Text section -
Four shall be the number of spaces thou shalt indent, and the number of thy
indenting shall be four. Eight shalt thou not indent, nor either indent thou
two, excepting that thou then proceed to four. Tabs are right out.

Re: [Docutils-develop] Uppercase "ASCII" in nodes.py (fwd)

From: Michael F. <fuz...@vo...> - 2009-10-19 14:03:32

Georg Brandl wrote:
> gr...@us... schrieb:
>   
>> hello,
>>
>> any comments to this behaviour
>>
>> * why 'ASCII' sometimes works and sometimes not ?
>> * why 'ASCII' is in uppercase, python/encodings has all lowercase ?
>>     
>
> 'ASCII' should work; codec names are normalized before lookup, which
> includes a lowercasing step.
>
> However, that lowercasing may not lead to the expected results when
> a non-C locale is set and the locale's ASCII upper case letters do
> not map to the ASCII lower case letters.
>
> I remember that Turkish has a different upper case 'i' than other
> Latin languages, this may well be the cause here.
>
> Firat: Can you open a Python shell on both of your computers and do
> execute the following commands, showing us the output of each:
>
>     import locale
>     print 'I'.lower()
>     print locale.setlocale(locale.LC_ALL, '')
>     print 'I'.lower()
>
>   

I thought that Python guaranteed that ascii characters would remain 
ascii when converted from lowercase to uppercase or vice-versa.

All the best,

Michael Foord

> cheers,
> Georg
>
>   


-- 
http://www.ironpythoninaction.com/
http://www.voidspace.org.uk/blog

Re: [Docutils-develop] Uppercase "ASCII" in nodes.py (fwd)

From: <gr...@us...> - 2009-10-19 16:23:10

On Mon, 19 Oct 2009, Georg Brandl wrote:

> gr...@us... schrieb:
>> hello,
>>
>> any comments to this behaviour
>>
>> * why 'ASCII' sometimes works and sometimes not ?
>> * why 'ASCII' is in uppercase, python/encodings has all lowercase ?
>
> 'ASCII' should work; codec names are normalized before lookup, which
> includes a lowercasing step.

Dataset section -
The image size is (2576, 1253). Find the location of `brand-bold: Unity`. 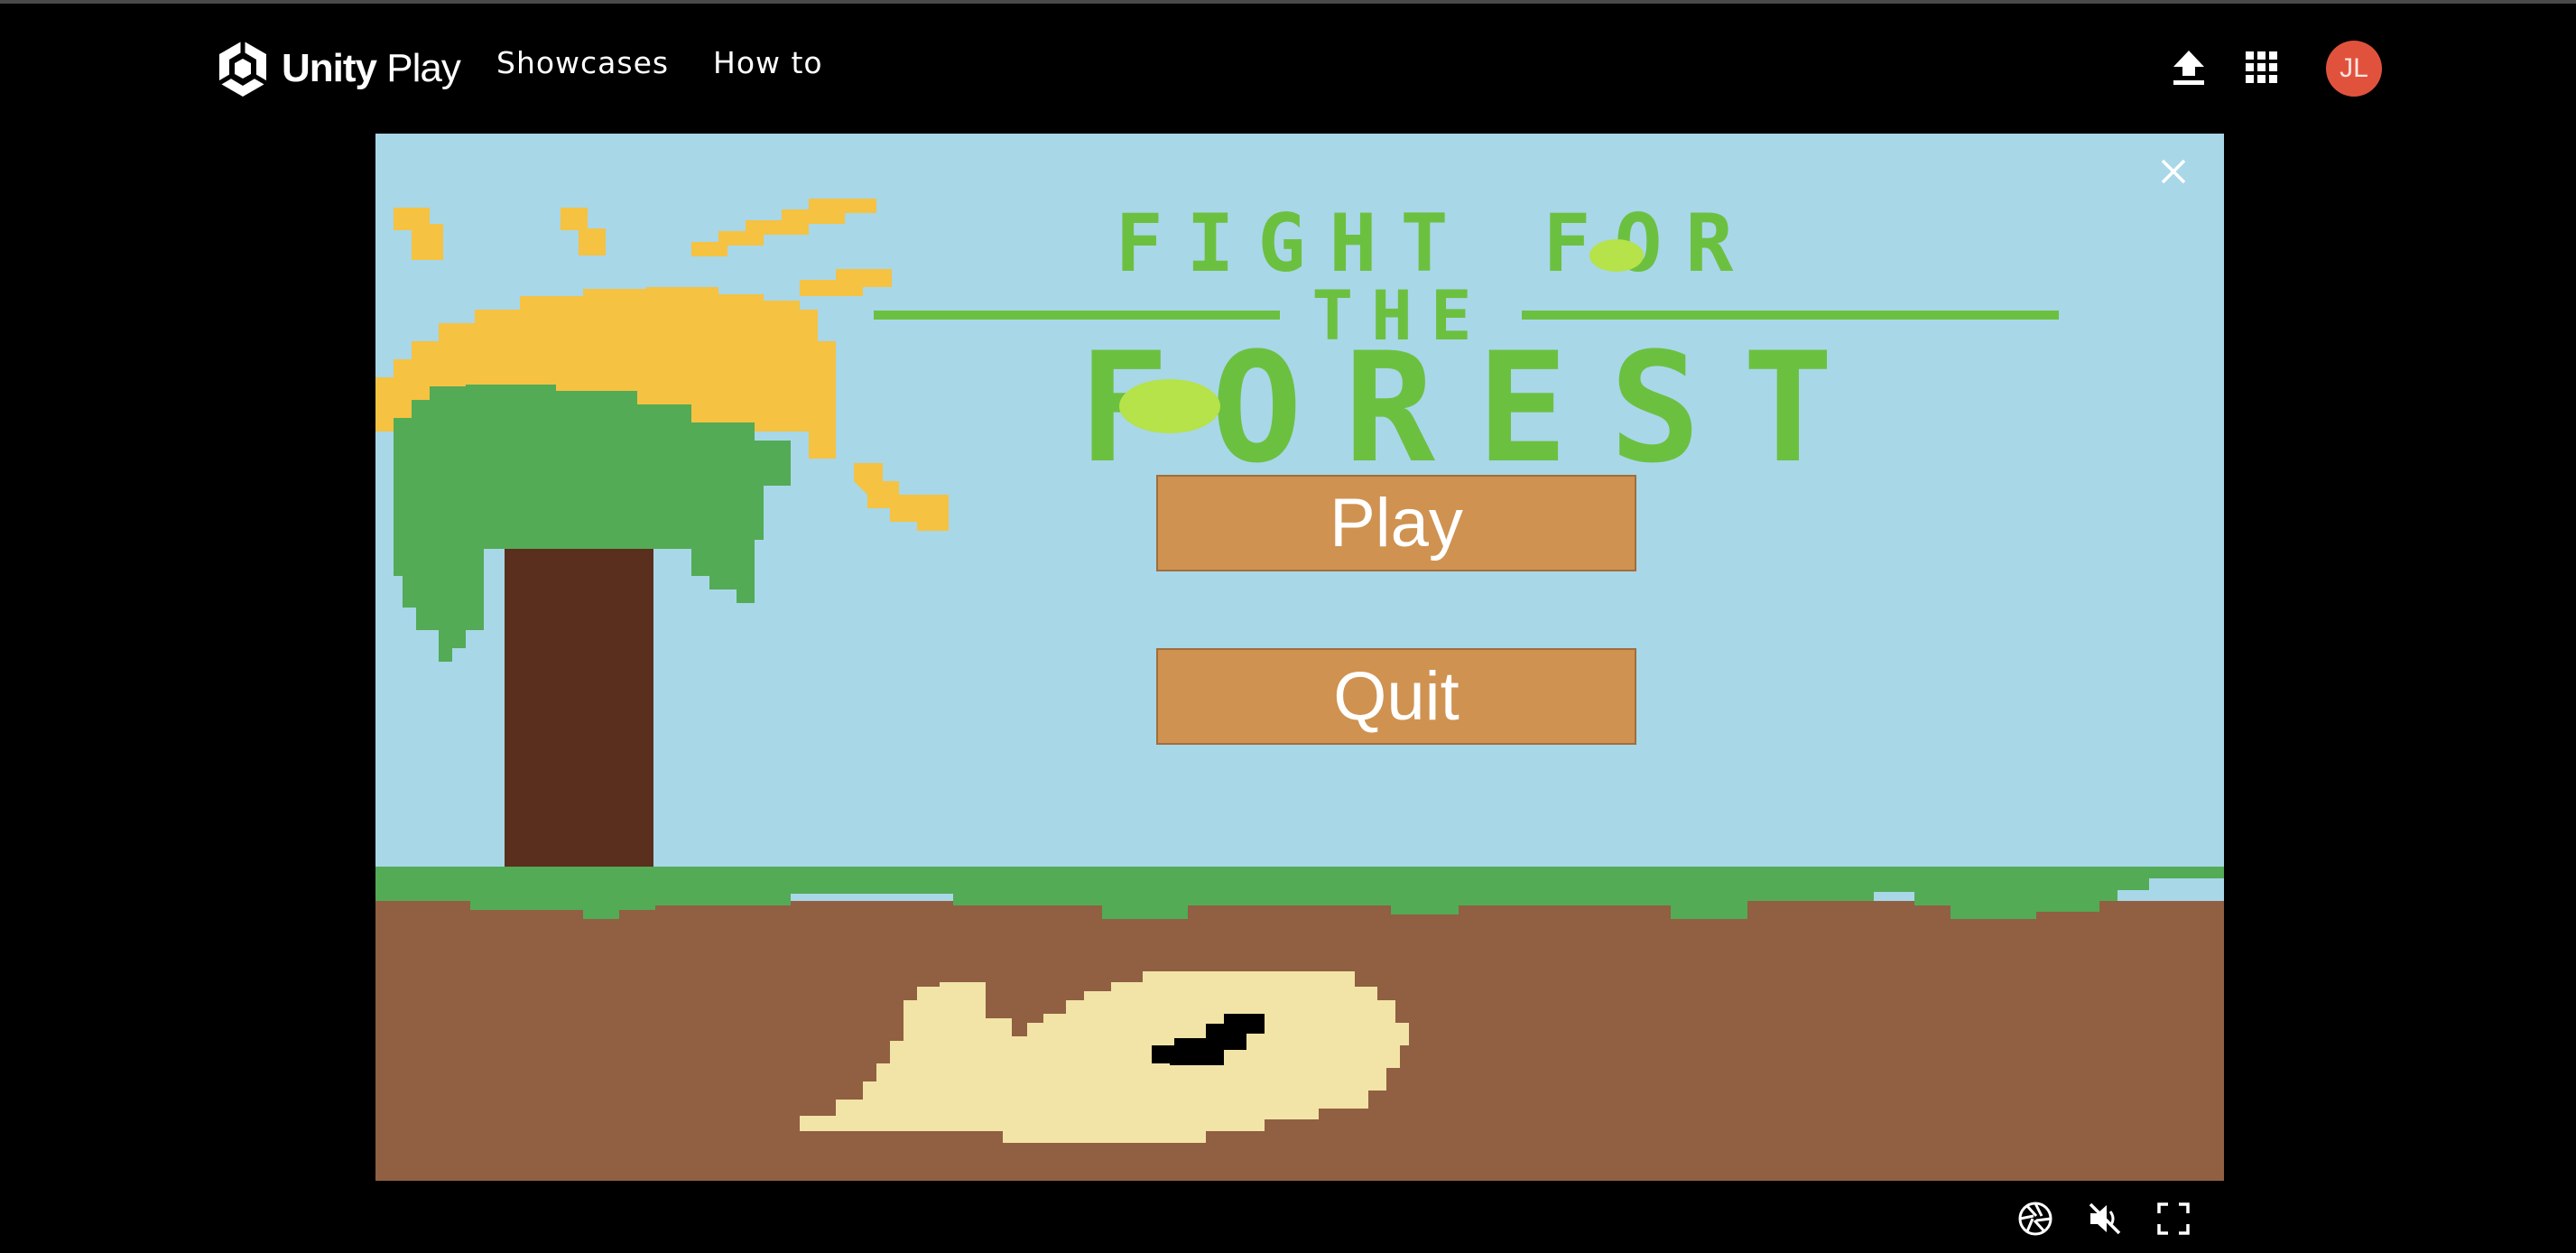

brand-bold: Unity is located at coordinates (330, 68).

Task list -
[1] In the Docutils mailing list thread, what step do codec names go through before lookup, according to Georg Brandl?
[2] Carry on the Docutils mailing list thread on the uppercase "ASCII" codec name from the point at which it ends.
The listing plays no role in any of this.

Answers for the tasks -
[1] They are normalized, and this normalization includes a lowercasing step.

[2]
>
> However, that lowercasing may not lead to the expected results when
> a non-C locale is set and the locale's ASCII upper case letters do
> not map to the ASCII lower case letters.
>
> I remember that Turkish has a different upper case 'i' than other
> Latin languages, this may well be the cause here.
>
> Firat: Can you open a Python shell on both of your computers and do
> execute the following commands, showing us the output of each:
>
>    import locale
>    print 'I'.lower()
>    print locale.setlocale(locale.LC_ALL, '')
>    print 'I'.lower()

seams to be a general problem , see : http://bugs.python.org/issue1813

for docutils i would go for using 'ascii' in the code to support
all turkish installations.

cheers

--

Re: [Docutils-develop] Uppercase "ASCII" in nodes.py (fwd)

From: Georg B. <g.b...@gm...> - 2009-10-19 13:52:04

Attachments: signature.asc

Michael Foord schrieb:
> Georg Brandl wrote:
>> gr...@us... schrieb:
>>   
>>> hello,
>>>
>>> any comments to this behaviour
>>>
>>> * why 'ASCII' sometimes works and sometimes not ?
>>> * why 'ASCII' is in uppercase, python/encodings has all lowercase ?
>>>     
>>
>> 'ASCII' should work; codec names are normalized before lookup, which
>> includes a lowercasing step.
>>
>> However, that lowercasing may not lead to the expected results when
>> a non-C locale is set and the locale's ASCII upper case letters do
>> not map to the ASCII lower case letters.
>>
>> I remember that Turkish has a different upper case 'i' than other
>> Latin languages, this may well be the cause here.
>>
>> Firat: Can you open a Python shell on both of your computers and do
>> execute the following commands, showing us the output of each:
>>
>>     import locale
>>     print 'I'.lower()
>>     print locale.setlocale(locale.LC_ALL, '')
>>     print 'I'.lower()
>>
>>   
> 
> I thought that Python guaranteed that ascii characters would remain 
> ascii when converted from lowercase to uppercase or vice-versa.

Maybe it does (is it in the docs somewhere?) -- but that would be the
only explanation I can offer for the behavior observed.

(Even if Python does guarantee that, is it tested?  Most locales *do*
map ASCII upper/lowercase on themselves...)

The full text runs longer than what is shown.